Love thy predecessor (I): In the beginning was the Word

Thinking about the predecessor problem is the CS-equivalent of a journey within, when you rediscover the very axioms of your existence. It is a center of the data-structure universe, yet it is so ingrained in us that few of us take the time to notice the problem exists. From this central, well-studied location, it shines a light on many controversies and research angles in the field.

The problem. Preprocess a set S of n numbers, such that the following query is answered efficiently: Given a number x, return pred_S(x) = max { y ≤ x | y in S }.

The most trivial solution is of course to sort S during preprocessing, and use binary search to answer queries. If we want a dynamic S, we can use a binary search tree instead. In fact, if somebody asks you what problem binary search trees solve, predecessor search is what you probably think of first.

The problem can be thought of as the online version of sorting (insert one number in a sorted list). It has countless small applications everywhere, plus some rather notable ones -- more later. A lot of very interesting mathematical understanding has been developed around the problem.

But before delving deeper, we have an interesting topic of discussion if we only consider the problem name...

The name. Of course, some people persistently call this "the successor problem". Whatever :) The real issue is that some people use "binary search" or "binary search tree" when they should say predecessor search. For example, it is popular to specify steps of algorithms like "... now binary search for this value in the set".
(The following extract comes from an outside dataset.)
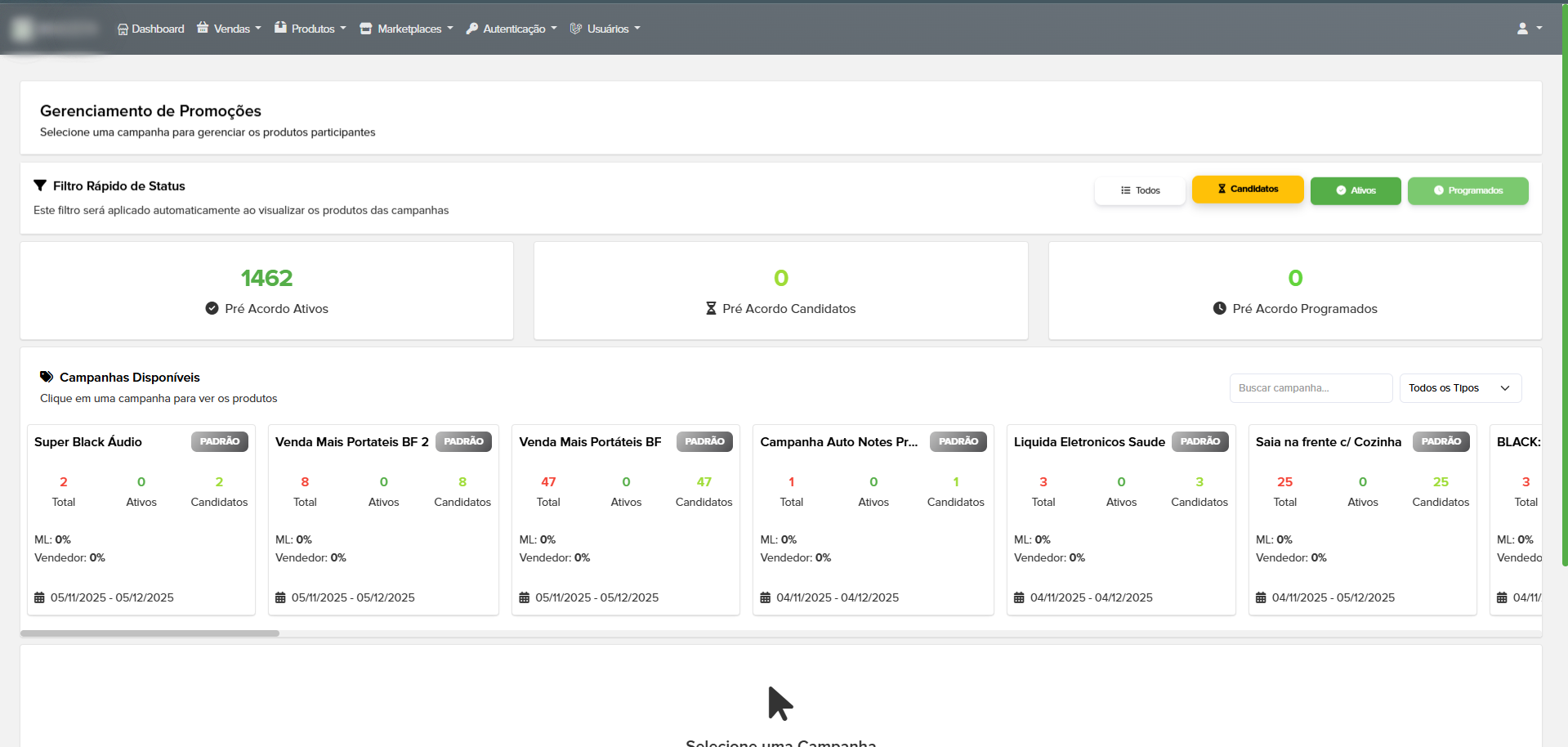Image resolution: width=1568 pixels, height=747 pixels.
Task: Click the checkmark icon on Pré Acordo Ativos card
Action: coord(212,308)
This is evil! Let us remind ourselves that we study:

the dictionary problem, not hash tables.
the predecessor problem, not binary search (trees).
the nearest neighbor problem, not k-d trees.
etc

The Book was written before time, and does not contain references to our meager inventions. Its chapters are dedicated to problems, and solving the problems (through one data structure or another) is what we're supposed to do. Studying some particular data structure we invented is missing the forest for the trees. Not the mention that it is a clear act of vanity, and after all superbia is the very first in SALIGIA.

I am always disappointed by programmers who don't understand the difference, and I tend to jump at the neck of academics who make the confusion :)

To give a recent example, a machine-learning expert was presenting a clustering algorithm in the terms "... and now you use the k-d tree to search for the nearest neighbor to this point...". With this mentality, it is understandable why the sport of adding heuristics to k-d trees is more popular than searching for a more efficient solution to the problem with a less myopic lens.

PS: This whole "misbranding" reminds me of Romania, where "sport shoes" are called "adidasi", "copy machines" are "xeroxuri", and so on. This doesn't seem to happen so much in English, but I'm sure there are examples. I look forward to hearing "I'll google it up on Yahoo".